(PROBLEM REQUIREMENTS)
Copy the records word for word, starting at the line containing "Where should I click to: Click" and ending after the line containing "Action: [283, 744]".
═══ MATERIAL FOR THIS TASK
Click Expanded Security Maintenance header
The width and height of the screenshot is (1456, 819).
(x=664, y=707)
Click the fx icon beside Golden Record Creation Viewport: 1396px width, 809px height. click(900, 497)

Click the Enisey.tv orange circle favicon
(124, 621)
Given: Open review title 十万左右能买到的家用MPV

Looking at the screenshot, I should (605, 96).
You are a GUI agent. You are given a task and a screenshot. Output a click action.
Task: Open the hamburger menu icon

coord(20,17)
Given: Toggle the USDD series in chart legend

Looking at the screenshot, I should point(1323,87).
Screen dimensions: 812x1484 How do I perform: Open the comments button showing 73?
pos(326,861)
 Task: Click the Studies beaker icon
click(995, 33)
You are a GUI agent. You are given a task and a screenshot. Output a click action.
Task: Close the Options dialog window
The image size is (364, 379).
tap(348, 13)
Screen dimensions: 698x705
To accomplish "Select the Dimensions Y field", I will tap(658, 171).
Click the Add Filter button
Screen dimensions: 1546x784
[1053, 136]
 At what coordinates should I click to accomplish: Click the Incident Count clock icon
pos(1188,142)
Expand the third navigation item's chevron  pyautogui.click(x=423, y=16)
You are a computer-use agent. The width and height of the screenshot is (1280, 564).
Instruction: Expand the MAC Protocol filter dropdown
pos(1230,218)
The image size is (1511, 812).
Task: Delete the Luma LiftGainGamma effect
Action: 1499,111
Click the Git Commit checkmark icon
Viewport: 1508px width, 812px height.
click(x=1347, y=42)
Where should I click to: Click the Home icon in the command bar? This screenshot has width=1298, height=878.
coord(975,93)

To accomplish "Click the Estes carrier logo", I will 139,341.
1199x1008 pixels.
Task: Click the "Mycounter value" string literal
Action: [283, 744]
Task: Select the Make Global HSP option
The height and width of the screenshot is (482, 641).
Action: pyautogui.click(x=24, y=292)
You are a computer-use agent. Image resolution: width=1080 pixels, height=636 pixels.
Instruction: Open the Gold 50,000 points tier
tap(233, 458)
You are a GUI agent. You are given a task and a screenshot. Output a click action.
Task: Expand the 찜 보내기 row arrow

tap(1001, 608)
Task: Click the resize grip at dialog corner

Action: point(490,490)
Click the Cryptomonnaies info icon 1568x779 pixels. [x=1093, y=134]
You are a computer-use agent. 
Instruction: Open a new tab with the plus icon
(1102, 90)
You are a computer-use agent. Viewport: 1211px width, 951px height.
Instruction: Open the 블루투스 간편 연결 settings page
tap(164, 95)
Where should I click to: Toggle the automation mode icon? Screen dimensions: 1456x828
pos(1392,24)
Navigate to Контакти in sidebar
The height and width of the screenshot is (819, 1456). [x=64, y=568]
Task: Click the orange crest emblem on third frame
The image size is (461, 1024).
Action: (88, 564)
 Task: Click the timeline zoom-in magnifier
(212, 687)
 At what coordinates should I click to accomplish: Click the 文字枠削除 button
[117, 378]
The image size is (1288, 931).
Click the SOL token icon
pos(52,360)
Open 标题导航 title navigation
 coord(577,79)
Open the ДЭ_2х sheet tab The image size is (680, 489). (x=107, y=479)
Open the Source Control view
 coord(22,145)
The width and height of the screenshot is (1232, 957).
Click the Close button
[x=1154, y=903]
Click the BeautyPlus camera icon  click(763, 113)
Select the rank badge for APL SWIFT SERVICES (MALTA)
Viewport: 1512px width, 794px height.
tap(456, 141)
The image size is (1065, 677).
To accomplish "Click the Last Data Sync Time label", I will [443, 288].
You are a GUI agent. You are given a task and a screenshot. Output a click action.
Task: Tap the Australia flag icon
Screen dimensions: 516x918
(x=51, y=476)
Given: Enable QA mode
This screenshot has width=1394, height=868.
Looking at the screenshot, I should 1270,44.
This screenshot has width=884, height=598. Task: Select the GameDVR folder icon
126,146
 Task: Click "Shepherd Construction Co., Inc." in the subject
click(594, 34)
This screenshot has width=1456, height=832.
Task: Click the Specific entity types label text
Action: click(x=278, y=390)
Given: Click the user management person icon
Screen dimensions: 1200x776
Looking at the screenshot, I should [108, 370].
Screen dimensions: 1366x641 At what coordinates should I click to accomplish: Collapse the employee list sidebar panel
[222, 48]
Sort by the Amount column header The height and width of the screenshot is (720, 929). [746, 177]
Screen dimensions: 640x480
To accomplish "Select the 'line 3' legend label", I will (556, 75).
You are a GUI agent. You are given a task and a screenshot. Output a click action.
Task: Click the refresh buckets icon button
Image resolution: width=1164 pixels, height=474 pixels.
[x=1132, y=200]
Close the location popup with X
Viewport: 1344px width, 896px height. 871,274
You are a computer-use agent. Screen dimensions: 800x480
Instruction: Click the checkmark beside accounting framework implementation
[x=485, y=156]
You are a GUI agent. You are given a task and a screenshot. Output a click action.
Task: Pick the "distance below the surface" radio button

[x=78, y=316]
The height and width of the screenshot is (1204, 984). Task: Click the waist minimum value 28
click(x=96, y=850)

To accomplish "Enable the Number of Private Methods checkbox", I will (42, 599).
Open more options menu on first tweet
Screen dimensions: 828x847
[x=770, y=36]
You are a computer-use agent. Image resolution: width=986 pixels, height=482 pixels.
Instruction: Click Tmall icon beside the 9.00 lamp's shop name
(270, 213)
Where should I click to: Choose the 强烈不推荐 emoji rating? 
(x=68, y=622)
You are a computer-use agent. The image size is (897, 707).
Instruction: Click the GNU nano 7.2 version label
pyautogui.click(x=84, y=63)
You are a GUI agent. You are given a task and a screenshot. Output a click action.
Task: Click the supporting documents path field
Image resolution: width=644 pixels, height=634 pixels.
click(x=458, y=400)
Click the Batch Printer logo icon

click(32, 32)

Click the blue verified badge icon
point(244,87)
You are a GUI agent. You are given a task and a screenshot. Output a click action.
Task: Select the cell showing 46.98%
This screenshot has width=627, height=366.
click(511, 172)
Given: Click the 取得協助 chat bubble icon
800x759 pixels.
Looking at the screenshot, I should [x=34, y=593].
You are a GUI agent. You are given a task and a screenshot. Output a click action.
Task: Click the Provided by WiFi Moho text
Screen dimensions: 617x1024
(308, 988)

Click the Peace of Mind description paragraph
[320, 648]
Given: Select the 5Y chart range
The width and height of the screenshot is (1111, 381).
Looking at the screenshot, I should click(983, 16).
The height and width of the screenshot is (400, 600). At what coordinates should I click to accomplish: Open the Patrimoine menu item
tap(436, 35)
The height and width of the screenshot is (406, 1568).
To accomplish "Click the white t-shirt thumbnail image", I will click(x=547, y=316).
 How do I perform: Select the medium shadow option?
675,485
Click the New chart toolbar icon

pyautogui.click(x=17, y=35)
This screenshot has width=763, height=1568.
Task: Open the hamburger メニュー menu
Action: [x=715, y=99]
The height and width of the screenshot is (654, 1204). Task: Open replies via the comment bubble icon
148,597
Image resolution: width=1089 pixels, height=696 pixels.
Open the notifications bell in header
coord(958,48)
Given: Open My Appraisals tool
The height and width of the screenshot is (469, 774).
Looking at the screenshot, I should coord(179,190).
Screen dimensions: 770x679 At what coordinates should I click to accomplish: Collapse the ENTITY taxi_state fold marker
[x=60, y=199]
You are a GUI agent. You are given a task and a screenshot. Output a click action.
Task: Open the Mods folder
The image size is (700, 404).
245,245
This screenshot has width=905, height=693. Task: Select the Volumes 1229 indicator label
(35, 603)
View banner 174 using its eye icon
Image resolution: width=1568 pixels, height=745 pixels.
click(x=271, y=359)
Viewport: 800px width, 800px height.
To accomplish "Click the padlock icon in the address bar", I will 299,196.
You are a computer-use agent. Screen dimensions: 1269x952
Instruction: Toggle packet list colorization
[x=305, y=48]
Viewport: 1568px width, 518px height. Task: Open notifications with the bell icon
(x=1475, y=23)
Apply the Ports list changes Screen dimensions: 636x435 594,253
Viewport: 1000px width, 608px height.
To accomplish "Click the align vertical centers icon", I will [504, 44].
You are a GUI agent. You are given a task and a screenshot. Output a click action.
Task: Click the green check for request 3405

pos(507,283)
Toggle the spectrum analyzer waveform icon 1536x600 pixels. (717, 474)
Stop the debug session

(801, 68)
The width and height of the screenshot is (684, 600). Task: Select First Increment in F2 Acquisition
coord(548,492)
══════
(TASK OUTPUT)
Where should I click to: Click the Home icon in the command bar? This screenshot has width=1298, height=878.
coord(975,93)

To accomplish "Click the Estes carrier logo", I will 139,341.
1199x1008 pixels.
Task: Click the "Mycounter value" string literal
Action: [283, 744]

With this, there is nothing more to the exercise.